You will likely need to prefix each slug with the base path. For www.example.com/posts/my-post, the slug returned is my-post, but the base path (/posts/) is what needs to be prefixed (the domain is automatically added).
Add a sort to the query to provide a consistent order (order(slug asc) in the provided tutorial code).

The data returned by the query will be used to generate an XML sitemap.

Create the sitemap from the CMS data

The relevant code from src/Sitemap.ts generating the sitemap and returning it with the correct content type is the following:

const sitemapXml = `<?xml version="1.0" encoding="UTF-8"?>
<urlset xmlns="http://www.sitemaps.org/schemas/sitemap/0.9">
  ${dataForSitemap
    .filter(Boolean)
    .map(
      (item: any) => `
  <url>
    <loc>${this.env.SITEMAP_BASE}${item.slug}</loc>
    <lastmod>${item.lastmod}</lastmod>
  </url>
  `,
    )
    .join("")}
</urlset>`;

return new Response(sitemapXml, {
  headers: {
    "content-type": "application/xml",
  },
});

The URL (loc) and last modification date (lastmod) are the only two properties added to the sitemap because, according to Google ↗, other properties such as priority and changefreq will be ignored.

Finally, the sitemap is returned with the content type of application/xml.

At this point, you can test the Worker locally by running the following command:

wrangler dev

This command will output a localhost URL in the terminal. Open this URL with /sitemap.xml appended to view the sitemap in your browser. If there are any errors, they will be shown in the terminal output.

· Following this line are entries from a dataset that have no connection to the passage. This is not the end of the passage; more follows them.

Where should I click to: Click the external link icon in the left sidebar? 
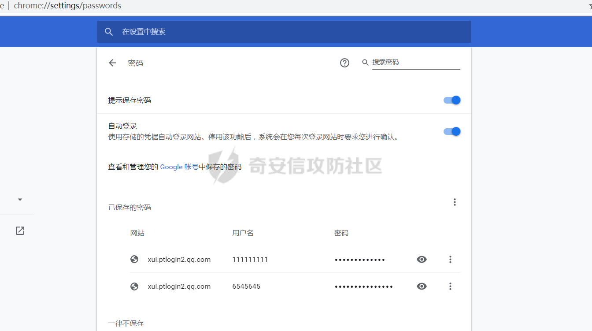20,231
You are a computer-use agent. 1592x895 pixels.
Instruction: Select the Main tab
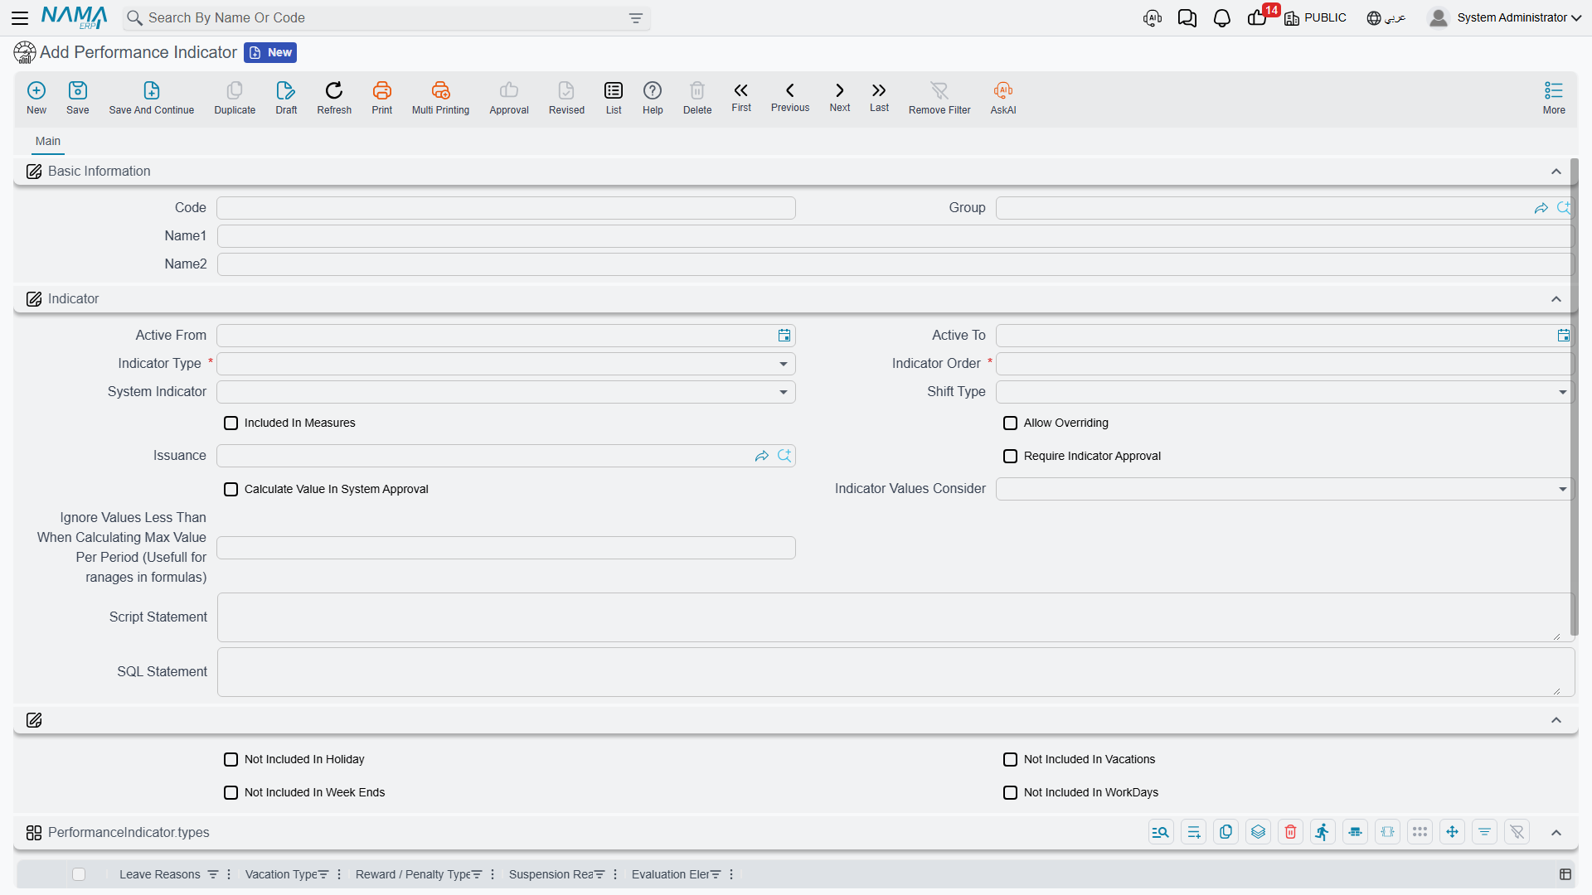(x=48, y=141)
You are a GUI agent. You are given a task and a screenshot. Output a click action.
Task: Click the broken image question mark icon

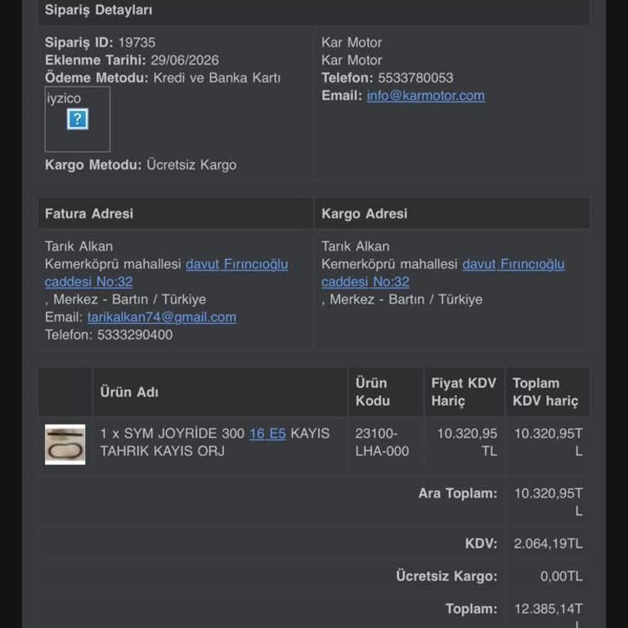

Once you have confirmed the sitemap is working, move on to the next step.

Deploy the Worker

Now that your project is working locally, there are two steps left:

Deploy the Worker.
Bind it to a domain.

To deploy the Worker, run the following command in your terminal:

wrangler deploy

The terminal will log information about the deployment, including a new custom URL in the format {worker-name}.{account-subdomain}.workers.dev. While you could use this hostname to obtain your sitemap, it is a best practice to host the sitemap on the same domain your content is on.

Route a URL to the Worker

In this step, you will make the Worker available on a new subdomain using a built-in Cloudflare feature.

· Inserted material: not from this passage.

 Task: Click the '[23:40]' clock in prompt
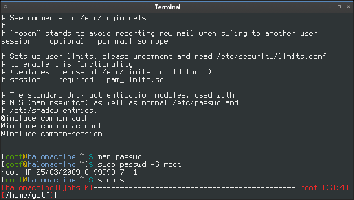coord(338,187)
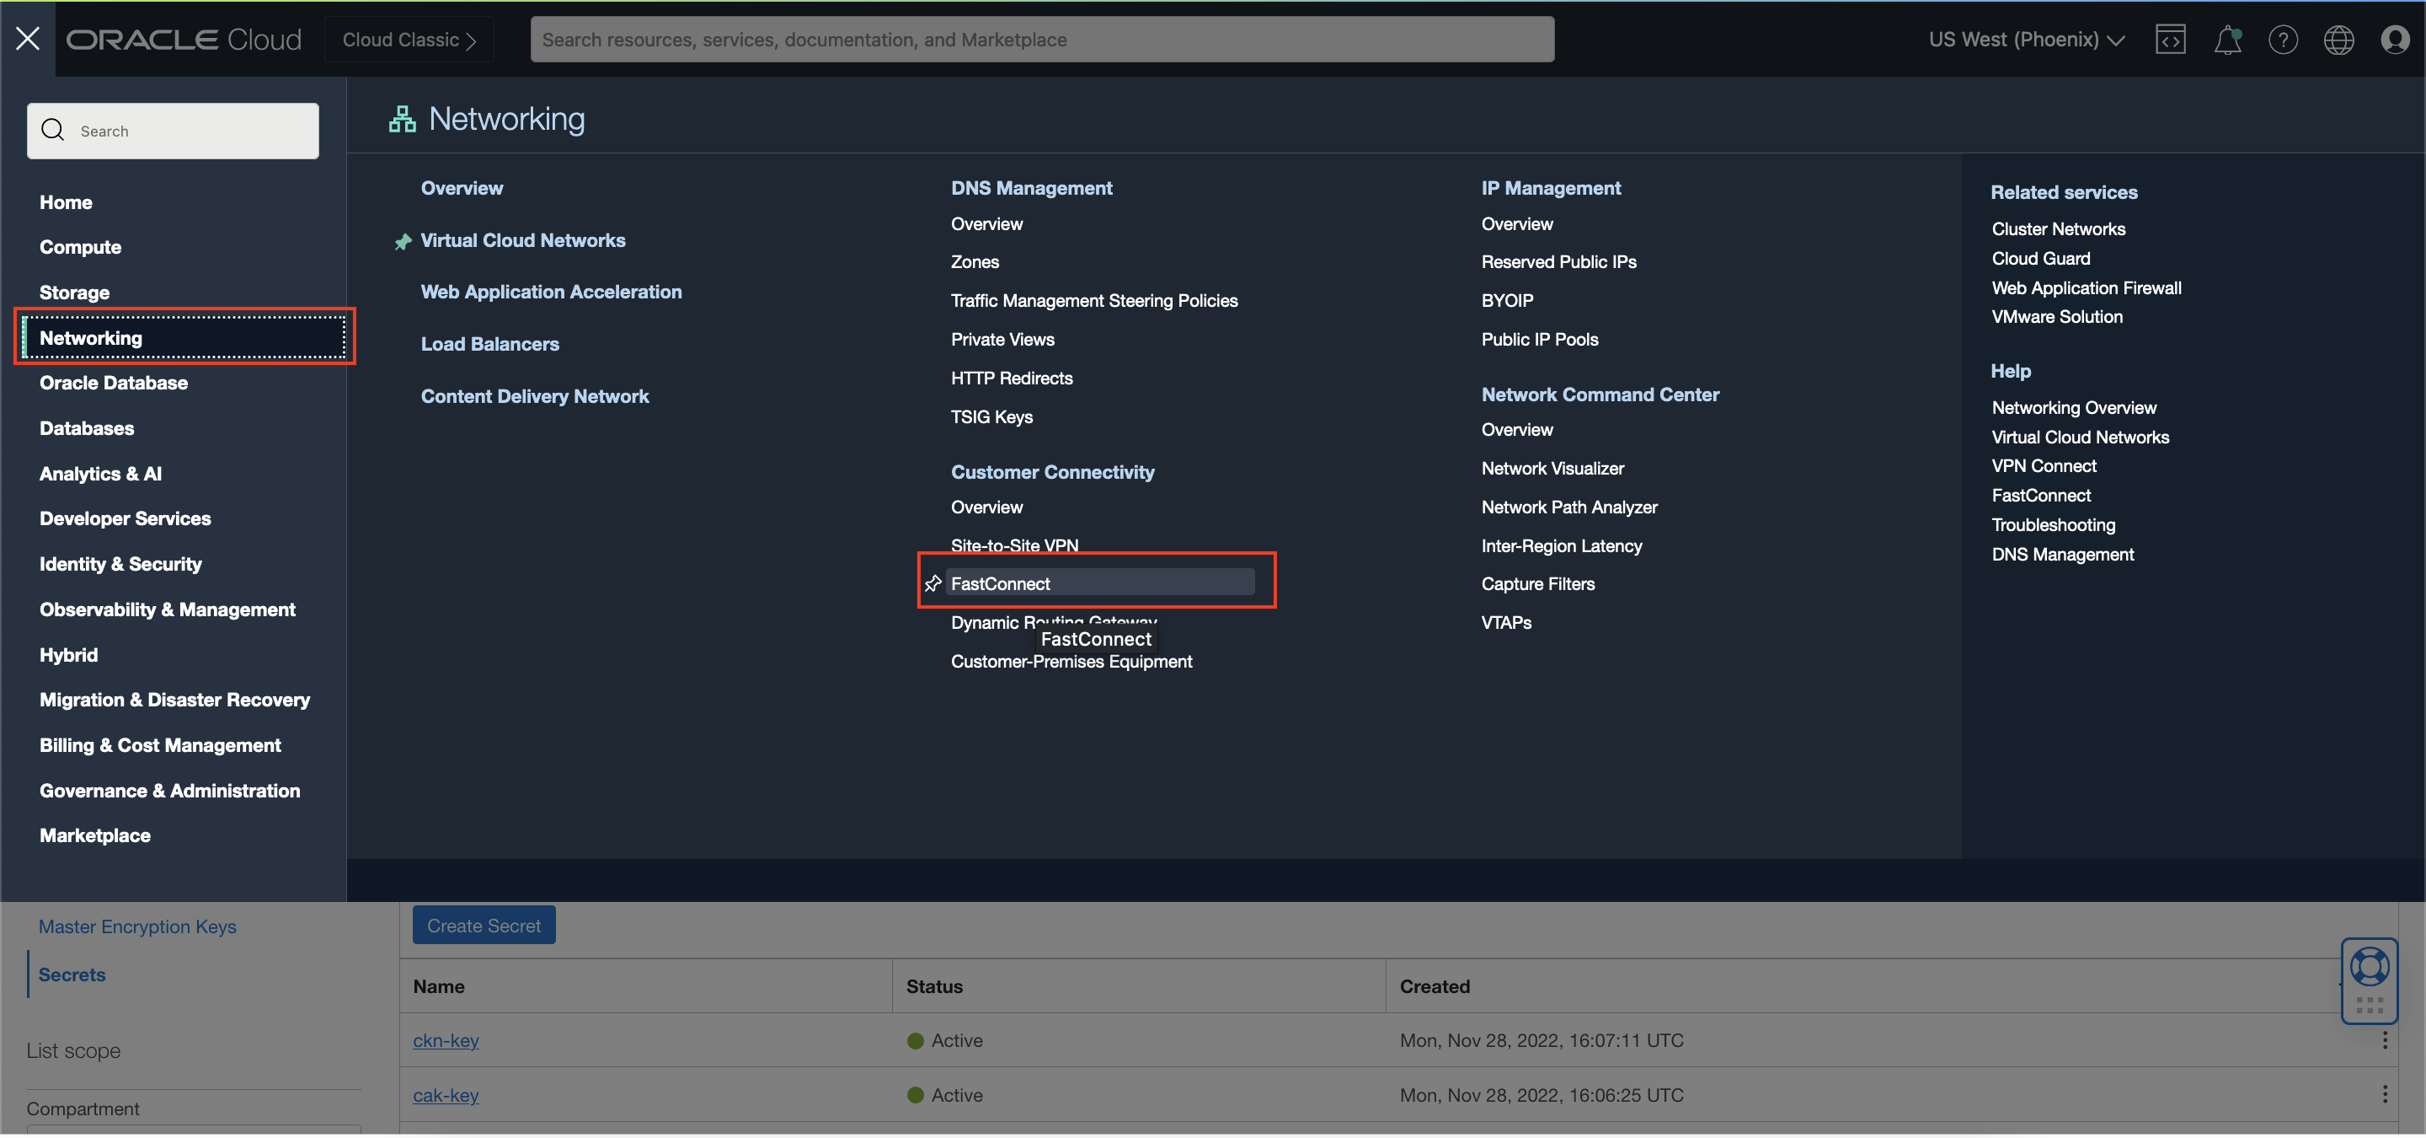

One of the benefits of using a subdomain is that you do not have to worry about this sitemap conflicting with your root domain's sitemap, since both are probably using the /sitemap.xml path.

Log in to the Cloudflare dashboard ↗ and select your account.
In Account Home, select Workers & Pages, and then select your Worker.
Go to Settings > Triggers > Custom Domains > Add Custom Domain.
Enter the domain or subdomain you want to configure for your Worker.

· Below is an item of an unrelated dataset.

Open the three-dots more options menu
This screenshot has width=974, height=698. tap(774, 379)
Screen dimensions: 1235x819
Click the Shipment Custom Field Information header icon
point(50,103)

For this tutorial, use a subdomain on the domain that is in your sitemap. For example, if your sitemap outputs URLs like www.example.com then a suitable subdomain is cms.example.com.
Select Add Custom Domain.

After adding the subdomain, Cloudflare automatically adds the proper DNS record binding the Worker to the subdomain.
To verify your configuration, go to your new subdomain and append /sitemap.xml. For example:
```
cms.example.com/sitemap.xml
```

The browser should show the sitemap as when you tested locally.

You now have a sitemap for your headless CMS using a highly maintainable and serverless setup.